En el plano visual, la edición de Planeta Cómic permite apreciar la evolución del trazo de Tezuka y su inagotable inventiva de página. Su estilo cartoon —cuerpos expresivos, rostros elásticos, composición fluida— convive con una puesta en escena que sabe ponerse grave cuando toca: silencio de viñetas amplias tras un combate, diagonales que rompen el ritmo para subrayar una irrupción demoníaca, uso del negro para tallar sombras en templos, bosques y riberas. La aparente sencillez del dibujo es un camuflaje: la narración es quirúrgica, las coreografías están cargadas de intención, y el humor visual atenúa sin banalizar el horror. Pocas veces el clásico “máscara amable, fondo oscuro” funciona con tanta eficacia.

Dororo – edición integral de Planeta Cómic por Osamu TezukaDororo – edición integral de Planeta Cómic por Osamu Tezuka

La traducción de Daruma Serveis Lingüístics mantiene el tono oral, la ironía y el doble registro de la obra —coloquial cuando habla Dororo, solemne cuando Hyakkimaru se mide con su pasado—, y la encuadernación en cartoné aguanta con solvencia el grosor del tomo. El formato 15 x 23 cm ofrece aire al trazo y mejora la legibilidad de tramas y detalles, algo crucial en un volumen de 856 páginas donde la cadencia de lectura importa.
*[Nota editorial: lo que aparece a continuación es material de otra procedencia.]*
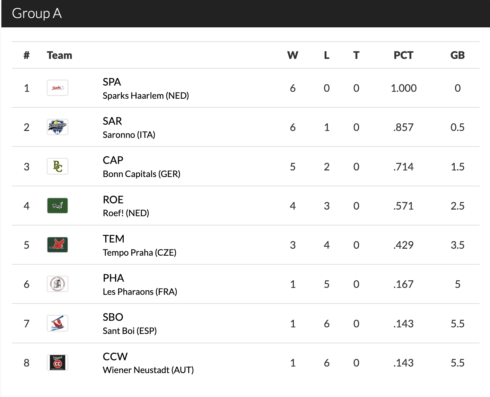Screen dimensions: 490x397
Task: Select the Wiener Neustadt (AUT) team name
Action: [148, 370]
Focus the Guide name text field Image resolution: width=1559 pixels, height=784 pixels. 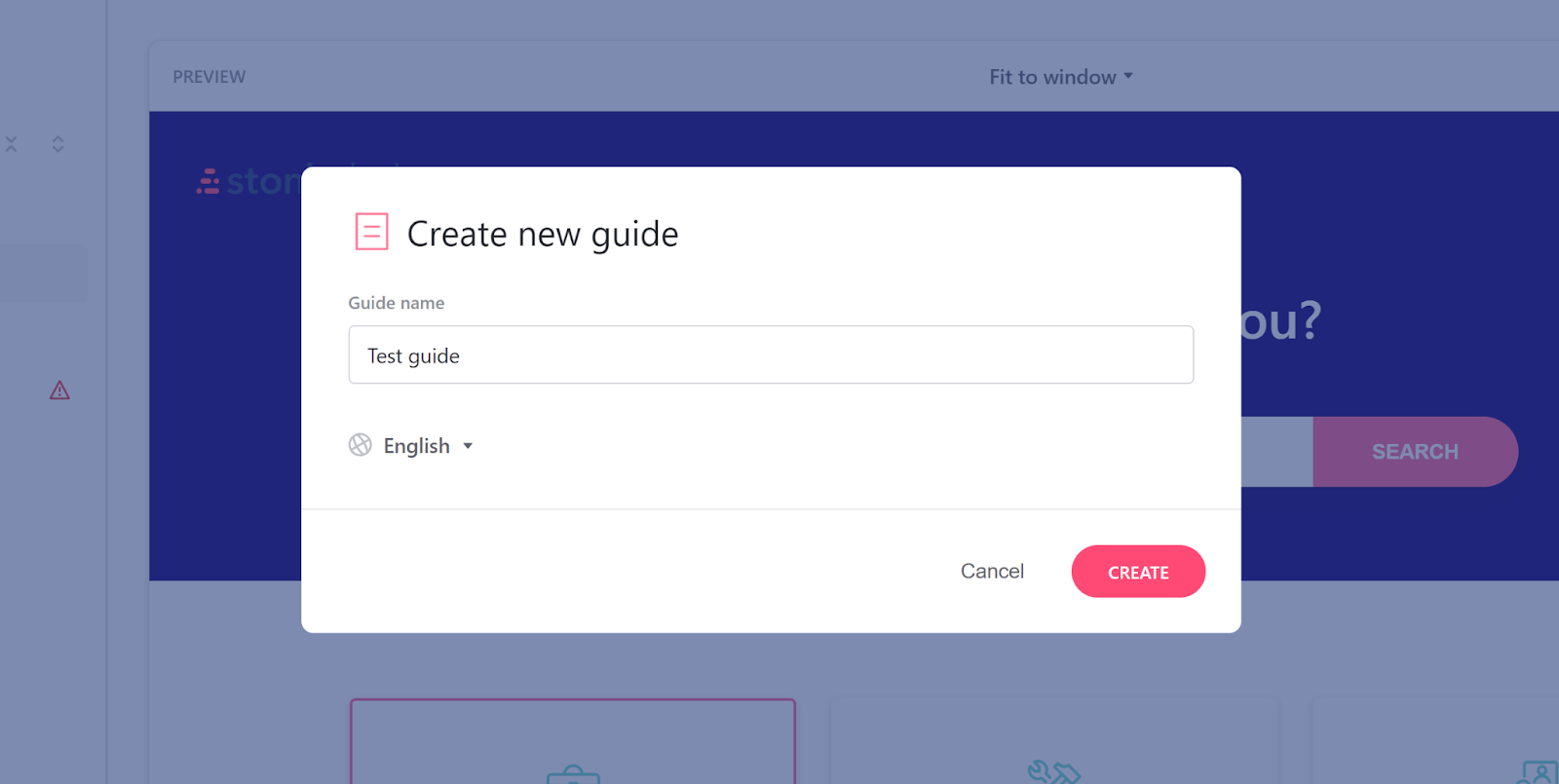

Para lectores que se acerquen por primera vez, esta edición integral evita cortes y diluye la sensación de “colección interrumpida”, favoreciendo la inmersión y el impacto del desenlace.

No conviene obviar el lugar que Dororo ocupa en la historia del manga. Aunque la aventura es anterior a muchas convenciones contemporáneas, su mezcla de géneros y su mirada ética anticipan debates vigentes: la representación de la discapacidad (aquí transformada en potencia narrativa sin invisibilizar el trauma), la crítica a la militarización del poder y la denuncia de una sociedad que demoniza a los desposeídos. El final —siempre polémico entre lectores por su crudeza y su comentario sobre la autonomía— cierra el círculo coherentemente: Tezuka elige la herida antes que el consuelo fácil, y esa valentía explica en parte por qué se le llama “dios del manga”.

Dororo – edición integral de Planeta Cómic por Osamu Tezuka

¿Para quién es esta edición? Para quien disfrute de la fantasía histórica con filo moral; para quien quiera entender de dónde vienen muchas de las rutas que hoy transitan los shônen y los seinen; para lectores que aprecien la aventura clásica sin renunciar a la complejidad. Dororo no es un museo: sigue vivo porque habla del hambre, del miedo y del deseo de reconstruirse cuando el mundo te niega el cuerpo y el nombre. Hyakkimaru y Dororo caminan, discuten, ríen, lloran y pelean; y en ese tránsito, Tezuka nos recuerda que recuperar lo perdido quizá no sea volver a ser quien fuiste, sino aprender —por fin— quién puedes llegar a ser.

Planeta Cómic firma, en definitiva, una edición a la altura de la obra: sólida, legible y pensada para quedarse en la estantería. Dororo es imprescindible; no por monumento, sino por herida abierta que aún supura verdades.